Por las mismas fechas, Haas da de nuevo una rueda de prensa. En ella anuncia súbitamente la revelación del nombre del asesino, Antonio Uribe, dice, narcotraficante, protegido de Fabio Izquierdo y Pedro Renginfo, poseedor de una flota de más de cien camiones que cruza diariamente a los Estados Unidos. Un único periódico se hace eco de la noticia, La Raza de Green Valley. Su redactor, Josué Hernández Mercado, desaparecerá. Nada parece indicar que este desvelamiento dé carpetazo al misterio ni que se trate efectivamente de la verdadera identidad del culpable. No satisface en modo alguno las expectativas del lector.
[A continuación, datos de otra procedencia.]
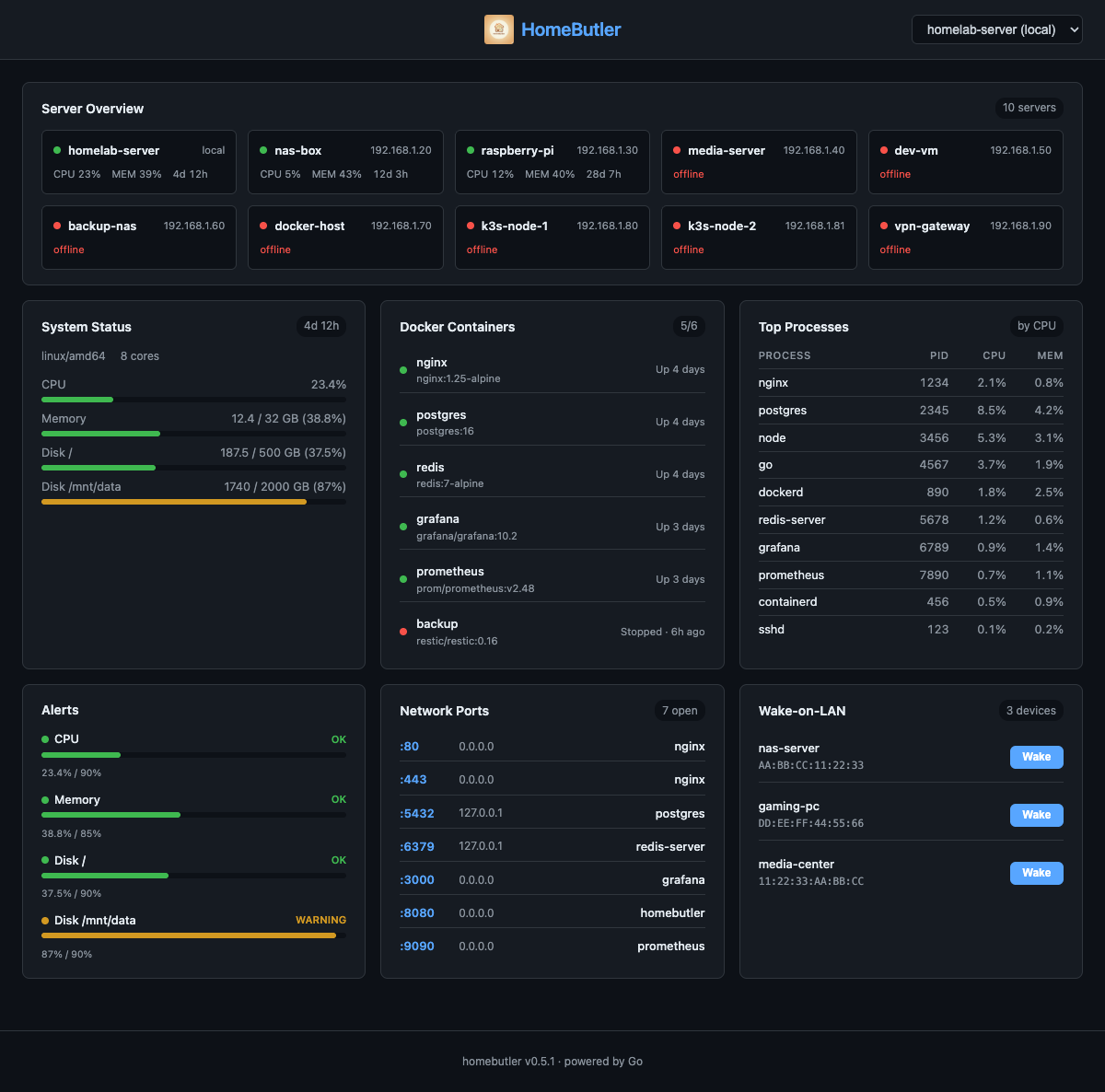Wake the gaming-pc device
Viewport: 1105px width, 1092px height.
(x=1036, y=815)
Sergio González recibe una misteriosa llamada final. Una de las diputadas más poderosas del DF, perteneciente al PRI, Azucena Esquivel Plata, solicita tener de forma urgente una entrevista con él. La mujer, de gran carisma, hija de una tradicional e influyente familia mexicana, «la más más», conduce secretamente a Sergio hasta una lujosa mansión. Allí, delante de un tequila le cuenta la historia de Kelly Rivera. María Luz era el verdadero nombre de Kelly y había sido la mejor amiga de la diputada en su niñez. Con el paso de los años no habían deteriorado nunca su cariño recíproco, a pesar de que últimamente se veían menos debido al absorbente trabajo de Kelly, supuestamente, dedicada a la organización de fiestas y eventos. Un día, Kelly desaparece en Santa Teresa. Esquivel Plata investiga y descubre que su amiga en realidad se dedicaba a arreglar el plantel de prostitutas que debían acudir a las orgías de los hombres importantes de Sonora. Su último trabajo había sido para la familia Salazar Crespo. La diputada acude en persona a la ciudad y se entrevista con Ortiz Rebolledo. No tarda ni un segundo en darse cuenta de la corrupción reinante y contrata a un detective privado lo más alejado posible del funcionariado público. Al parecer, Kelly no sólo había trabajado para banqueros como Salazar Crespo, también para empresarios sonorenses, dueños de maquiladoras, narcos, etc. Los nombres se acumulan, Kelly había estado empleada para Fabio Izquierdo, Estanislao Campuzano, Conrado Padilla, Sigfrido Catalán… El detective, anciano, fallece y Esquivel Plata es bien consciente de que no puede acudir con sus informaciones a la policía. Sin embargo, cree en el poder de la prensa. Ordena a Sergio González que «agite el avispero» sin miedo, ella estará a su lado. Alguien ha matado a la mujer equivocada. Ahora sí, los crímenes saldrán por fin de su marginalidad.
Con la descripción ciento nueve termina «La parte de los crímenes». Finales de 1997, desconocida de aproximadamente dieciocho años, restos hallados en una bolsa.